日本の新幹線システムを導入して高速鉄道をゼロからつくりあげた最初の例を見てもらえたという点ですね。新幹線は「日本だからできた」と思われがちです。でも台湾の例を見てもらうと、日本以外の国も新幹線システムを導入して優れた高速鉄道をゼロからつくりあげたのだから、自分たちの国でもできるという実感を強く持ってもらえると思います。
――新幹線システムの採用例として、台湾が各国の参考になる点はどこですか。
プロジェクトの途中経過の都合で一部にヨーロッパの規格も混ざっていますが、車両や信号などのコアシステムは日本の新幹線システムで、さらにオペレーションやメンテナンスが現地化できている。例えば人材の育成はJR東海が中心となり、コアの人たちを研修、訓練して、その後は台湾高速鉄道で行っているわけです。この現地化というのが非常に重要です。

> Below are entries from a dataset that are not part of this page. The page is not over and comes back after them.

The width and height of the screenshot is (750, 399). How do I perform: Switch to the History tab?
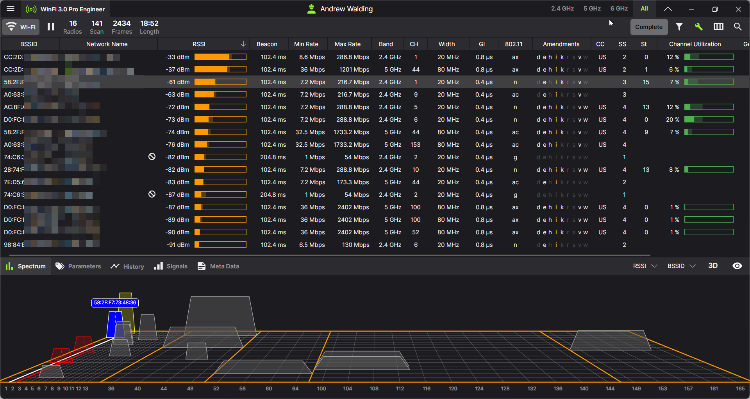click(x=128, y=266)
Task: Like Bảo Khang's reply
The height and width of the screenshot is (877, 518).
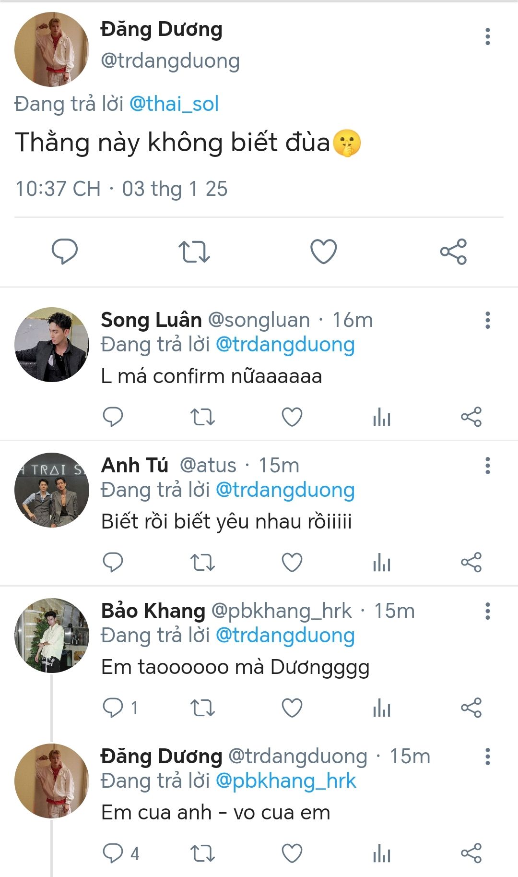Action: tap(292, 708)
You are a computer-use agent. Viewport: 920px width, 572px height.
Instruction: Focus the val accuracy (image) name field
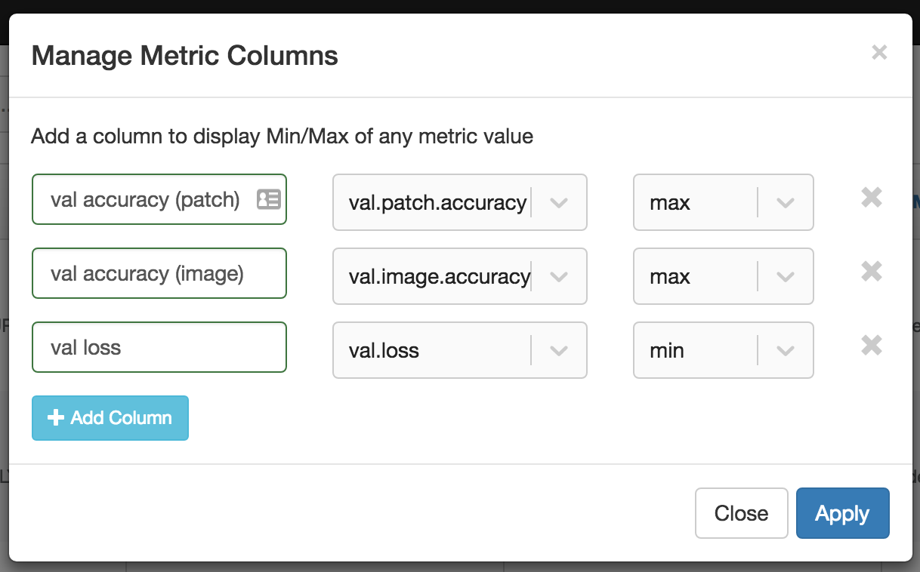(159, 273)

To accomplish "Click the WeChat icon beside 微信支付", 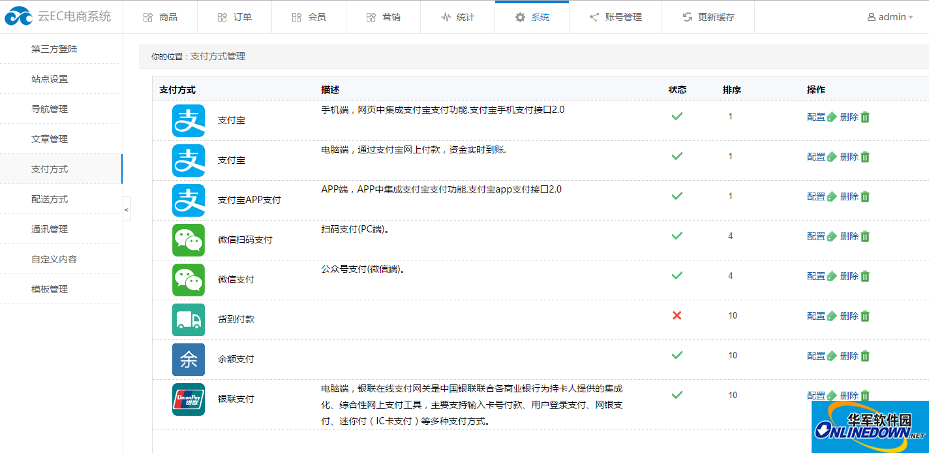I will (x=188, y=279).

――近年は都市鉄道などで、システムの供給と共にオペレーションも他国の企業が担う例が見られますが、日本システムの高速鉄道は現地化が重要なのでしょうか。
日本からの技術的なアドバイスなどはもちろん必要ですし、台湾高速鉄道の台北駅から南港駅までの延伸も、システムの切り替えはJR東海がサポートしているんです。ですが、オペレーションやサービスなどは運営する国が工夫して、責任を持って自国のインフラにしていかないと長続きしないでしょう。高速鉄道は複雑かつハイレベルなシステムインテグレーションが必要なので、これは決定的に重要です。